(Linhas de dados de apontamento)
____
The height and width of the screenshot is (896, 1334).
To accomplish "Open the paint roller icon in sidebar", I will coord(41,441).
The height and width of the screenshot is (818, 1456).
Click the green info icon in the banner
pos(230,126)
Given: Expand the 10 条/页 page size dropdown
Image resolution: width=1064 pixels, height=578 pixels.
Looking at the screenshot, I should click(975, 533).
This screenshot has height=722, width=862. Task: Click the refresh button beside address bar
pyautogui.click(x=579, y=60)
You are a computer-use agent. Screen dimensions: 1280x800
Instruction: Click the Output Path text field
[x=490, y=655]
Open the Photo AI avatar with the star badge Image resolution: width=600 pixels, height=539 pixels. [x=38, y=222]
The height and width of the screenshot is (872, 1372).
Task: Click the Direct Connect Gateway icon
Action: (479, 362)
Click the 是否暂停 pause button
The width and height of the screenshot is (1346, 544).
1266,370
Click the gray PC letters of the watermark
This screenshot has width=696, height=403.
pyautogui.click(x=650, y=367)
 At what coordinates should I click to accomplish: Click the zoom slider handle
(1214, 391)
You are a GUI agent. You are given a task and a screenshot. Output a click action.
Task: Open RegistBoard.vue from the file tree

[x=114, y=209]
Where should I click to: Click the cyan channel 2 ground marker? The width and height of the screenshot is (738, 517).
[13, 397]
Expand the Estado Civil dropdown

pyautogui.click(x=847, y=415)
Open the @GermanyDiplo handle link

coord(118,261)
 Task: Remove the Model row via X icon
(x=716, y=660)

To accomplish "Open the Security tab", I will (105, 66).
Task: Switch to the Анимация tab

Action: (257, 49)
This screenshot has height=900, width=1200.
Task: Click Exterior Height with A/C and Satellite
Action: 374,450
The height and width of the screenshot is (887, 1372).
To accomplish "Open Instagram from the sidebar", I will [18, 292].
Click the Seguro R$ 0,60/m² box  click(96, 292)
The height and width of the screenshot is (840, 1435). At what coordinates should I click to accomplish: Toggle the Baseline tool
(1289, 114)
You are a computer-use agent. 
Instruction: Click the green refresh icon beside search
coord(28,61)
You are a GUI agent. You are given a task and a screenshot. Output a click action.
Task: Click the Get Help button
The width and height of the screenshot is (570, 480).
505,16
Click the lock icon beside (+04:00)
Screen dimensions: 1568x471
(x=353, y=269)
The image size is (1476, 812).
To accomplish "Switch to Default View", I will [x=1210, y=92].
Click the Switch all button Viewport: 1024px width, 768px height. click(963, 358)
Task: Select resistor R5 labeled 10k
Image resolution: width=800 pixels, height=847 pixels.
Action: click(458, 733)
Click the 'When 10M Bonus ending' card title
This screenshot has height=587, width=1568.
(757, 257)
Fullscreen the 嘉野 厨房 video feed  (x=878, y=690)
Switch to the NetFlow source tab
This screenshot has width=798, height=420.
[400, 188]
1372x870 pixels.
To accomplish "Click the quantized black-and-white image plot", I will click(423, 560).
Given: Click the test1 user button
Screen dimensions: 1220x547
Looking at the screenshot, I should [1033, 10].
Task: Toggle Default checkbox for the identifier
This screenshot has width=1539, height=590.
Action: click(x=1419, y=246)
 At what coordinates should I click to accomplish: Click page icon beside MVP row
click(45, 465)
____
* _Exercício proposto_: Transforme toda a listagem acima em uma tabela Markdown com as colunas Nº e Linha, numerando as linhas em sequência e deixando de fora as que estão em branco.

* _Solução escrita_:
| Nº | Linha |
|---|---|
| 1 | The height and width of the screenshot is (896, 1334). |
| 2 | To accomplish "Open the paint roller icon in sidebar", I will coord(41,441). |
| 3 | The height and width of the screenshot is (818, 1456). |
| 4 | Click the green info icon in the banner |
| 5 | pos(230,126) |
| 6 | Given: Expand the 10 条/页 page size dropdown |
| 7 | Image resolution: width=1064 pixels, height=578 pixels. |
| 8 | Looking at the screenshot, I should click(975, 533). |
| 9 | This screenshot has height=722, width=862. Task: Click the refresh button beside address bar |
| 10 | pyautogui.click(x=579, y=60) |
| 11 | You are a computer-use agent. Screen dimensions: 1280x800 |
| 12 | Instruction: Click the Output Path text field |
| 13 | [x=490, y=655] |
| 14 | Open the Photo AI avatar with the star badge Image resolution: width=600 pixels, height=539 pixels. [x=38, y=222] |
| 15 | The height and width of the screenshot is (872, 1372). |
| 16 | Task: Click the Direct Connect Gateway icon |
| 17 | Action: (479, 362) |
| 18 | Click the 是否暂停 pause button |
| 19 | The width and height of the screenshot is (1346, 544). |
| 20 | 1266,370 |
| 21 | Click the gray PC letters of the watermark |
| 22 | This screenshot has width=696, height=403. |
| 23 | pyautogui.click(x=650, y=367) |
| 24 |  At what coordinates should I click to accomplish: Click the zoom slider handle |
| 25 | (1214, 391) |
| 26 | You are a GUI agent. You are given a task and a screenshot. Output a click action. |
| 27 | Task: Open RegistBoard.vue from the file tree |
| 28 | [x=114, y=209] |
| 29 | Where should I click to: Click the cyan channel 2 ground marker? The width and height of the screenshot is (738, 517). |
| 30 | [13, 397] |
| 31 | Expand the Estado Civil dropdown |
| 32 | pyautogui.click(x=847, y=415) |
| 33 | Open the @GermanyDiplo handle link |
| 34 | coord(118,261) |
| 35 |  Task: Remove the Model row via X icon |
| 36 | (x=716, y=660) |
| 37 | To accomplish "Open the Security tab", I will (105, 66). |
| 38 | Task: Switch to the Анимация tab |
| 39 | Action: (257, 49) |
| 40 | This screenshot has height=900, width=1200. |
| 41 | Task: Click Exterior Height with A/C and Satellite |
| 42 | Action: 374,450 |
| 43 | The height and width of the screenshot is (887, 1372). |
| 44 | To accomplish "Open Instagram from the sidebar", I will [18, 292]. |
| 45 | Click the Seguro R$ 0,60/m² box  click(96, 292) |
| 46 | The height and width of the screenshot is (840, 1435). At what coordinates should I click to accomplish: Toggle the Baseline tool |
| 47 | (1289, 114) |
| 48 | You are a computer-use agent.  |
| 49 | Instruction: Click the green refresh icon beside search |
| 50 | coord(28,61) |
| 51 | You are a GUI agent. You are given a task and a screenshot. Output a click action. |
| 52 | Task: Click the Get Help button |
| 53 | The width and height of the screenshot is (570, 480). |
| 54 | 505,16 |
| 55 | Click the lock icon beside (+04:00) |
| 56 | Screen dimensions: 1568x471 |
| 57 | (x=353, y=269) |
| 58 | The image size is (1476, 812). |
| 59 | To accomplish "Switch to Default View", I will [x=1210, y=92]. |
| 60 | Click the Switch all button Viewport: 1024px width, 768px height. click(963, 358) |
| 61 | Task: Select resistor R5 labeled 10k |
| 62 | Image resolution: width=800 pixels, height=847 pixels. |
| 63 | Action: click(458, 733) |
| 64 | Click the 'When 10M Bonus ending' card title |
| 65 | This screenshot has height=587, width=1568. |
| 66 | (757, 257) |
| 67 | Fullscreen the 嘉野 厨房 video feed  (x=878, y=690) |
| 68 | Switch to the NetFlow source tab |
| 69 | This screenshot has width=798, height=420. |
| 70 | [400, 188] |
| 71 | 1372x870 pixels. |
| 72 | To accomplish "Click the quantized black-and-white image plot", I will click(423, 560). |
| 73 | Given: Click the test1 user button |
| 74 | Screen dimensions: 1220x547 |
| 75 | Looking at the screenshot, I should [1033, 10]. |
| 76 | Task: Toggle Default checkbox for the identifier |
| 77 | This screenshot has width=1539, height=590. |
| 78 | Action: click(x=1419, y=246) |
| 79 |  At what coordinates should I click to accomplish: Click page icon beside MVP row |
| 80 | click(45, 465) |